Ofgem’s RIIO-2 Draft Determinations risk system reliability and will result in missing 2030 targets according to Scottish and Southern Energy Networks (SSEN) Transmission, with ScottishPower Energy Networks (SPEN) also wading in to brand the proposals “unacceptable”.
The Draft Determinations – which were released in July and detail Ofgem’s draft plans for the allowances of networks under the RIIO-2 price control period – have been slated by SSEN Transmission in its formal response following Ofgem outlining its intention to cut its baseline allowance by 33% – a move SSEN described as “unjustified”.
The cost of the Draft Determinations
Chief among SSEN’s concerns was the £172 million of cuts it identified as calculation and methodological errors made by Ofgem, which it said would result in investments not being fully covered by allowances and therefore risking financial losses.

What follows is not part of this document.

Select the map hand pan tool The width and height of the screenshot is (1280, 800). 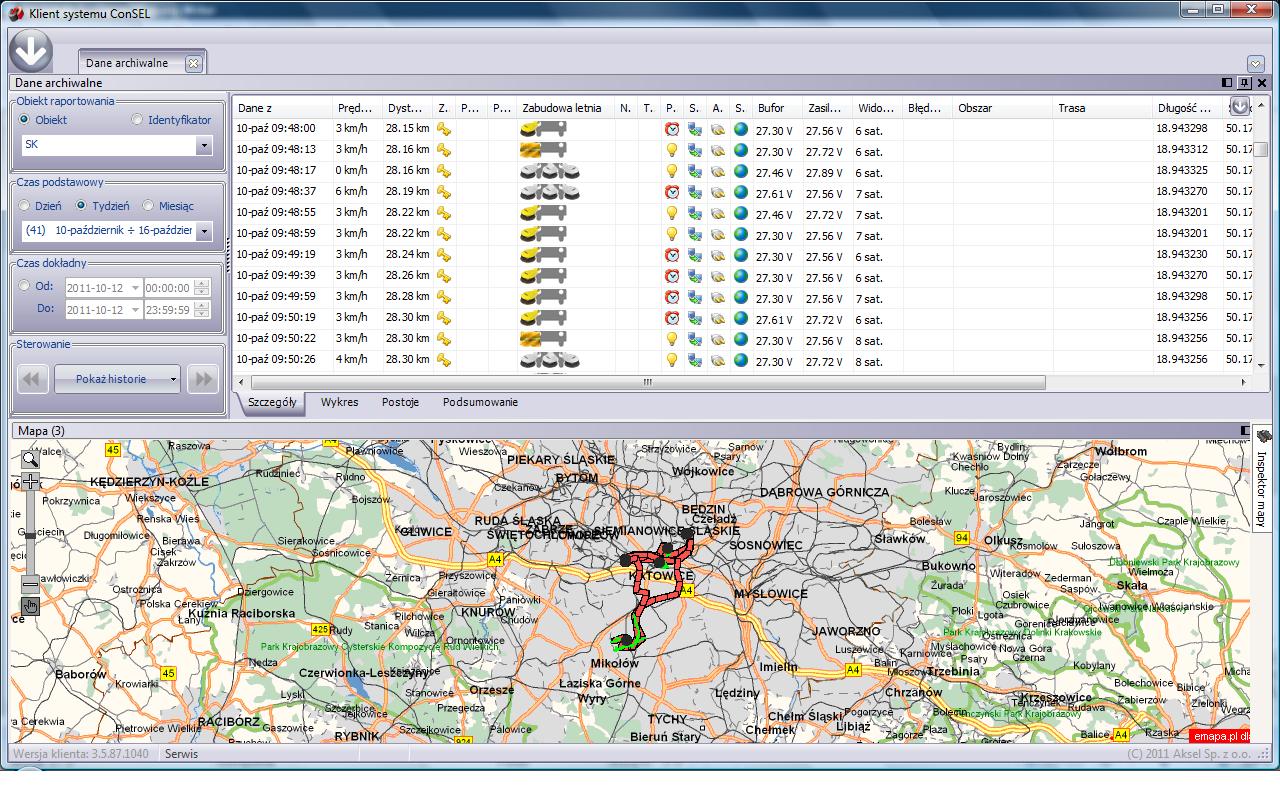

SPEN also mentioned inconsistencies and errors, stating that they led to “a complete loss of confidence in the process, the model being used and in Ofgem’s decision making”.
SSEN continued to detail cuts created by the Draft Determination, including on top of £82 million worth of Real Price Effects (RPE) omission. Additionally it called Ofgem’s efficiency cuts, which amount to c.£190 million “unjustified”, as they are well in excess of the £123 million that it had incorporated into its plan.
The network operator criticised the removal of the basic funding required to develop customer and system investment, which it puts at a cut of £80 million. This will delay connections by at least a year while the company waits for enhanced customer development confirmation.
Finally, over £300 million of investment in replacement of aged renewable generation connection assets, network reliability, Critical National Infrastructure and smart technology has been cut according to SSEN Transmission, risking the reliability of the network.
Rob McDonald, managing director of SSEN Transmission, said the proposals contain “swathing cuts to investment plans, risking the delivery of net zero and severely impacting our ability to maintain a reliable and resilient network”.
“We now look to Ofgem to show the regulatory leadership required to ensure that final determinations deliver, not delay, net zero.”
In total, SSEN Transmission has placed the unjustified cut to its core allowances made by Ofgem’s Draft Determination at £780 million.
‘Unacceptable’ changes to returns
Many of these concerns were echoed by SPEN in its equally damning response, stating it believes Ofgem’s Draft Determination to be “unacceptable” to SP Transmission due to the returns proposed being the “lowest in UK history for this sector” and claiming the proposals are “manifestly flawed”.
It outlined unfair cuts, including errors in the cost assessment process amounting to £66 million, contradictory cost assessment decisions amount to £21 million and the removal of 75% of the risk management allowances at a cost of £35 million.
SPEN is therefore calling on Ofgem to provide a revised Draft Determination by early October correcting the identified mistakes as well as reversing the £15 million business plan penalty.
Will they hinder the UK’s net zero ambition?
A common thread through both networks criticism was the impact of the Draft Determination on reaching the UK’s decarbonisation target. Overall, the proposals would slow down the ability for new renewable generation to be connected, according to SPEN, and would therefore directly hinder net zero.
This was echoed by SSEN, which stated that the proposals introduce delays and “bind up network investment in red tape” instead of enabling net zero. The operator stressed that if the determinations for the price period are left as they are, the proposals will result in a failure to meet 2030 targets, as well as resulting in a missed opportunity from a green recovery, a lower service for customers and a failure to attract essential investment.
Ofgem’s proposals for “uncertainty mechanisms that would take too long to implement” would introduce a barrier to Great Britain and Scotland meeting their respective energy decarbonisation targets through connecting renewables and low carbon technologies to support the wider uptake of electrified heat and transport. SSEN gave the example of the Large Onshore Transmission Investment (LOTI) mechanism.
SPEN said that the Draft Determination “won’t deliver the Green Economic Recovery at pace” to support the UK and Scottish government’s ambition in response to the economic impact of COVID-19.
“As things stand, this is a missed opportunity to create job opportunities and wider economic benefits across the energy sector for the UK,” Frank Mitchell, CEO of SPEN, said. “We look forward to further discussions with Ofgem and look to reach a final settlement that creates jobs and supports net zero now.”
Current± has contacted Ofgem for comment.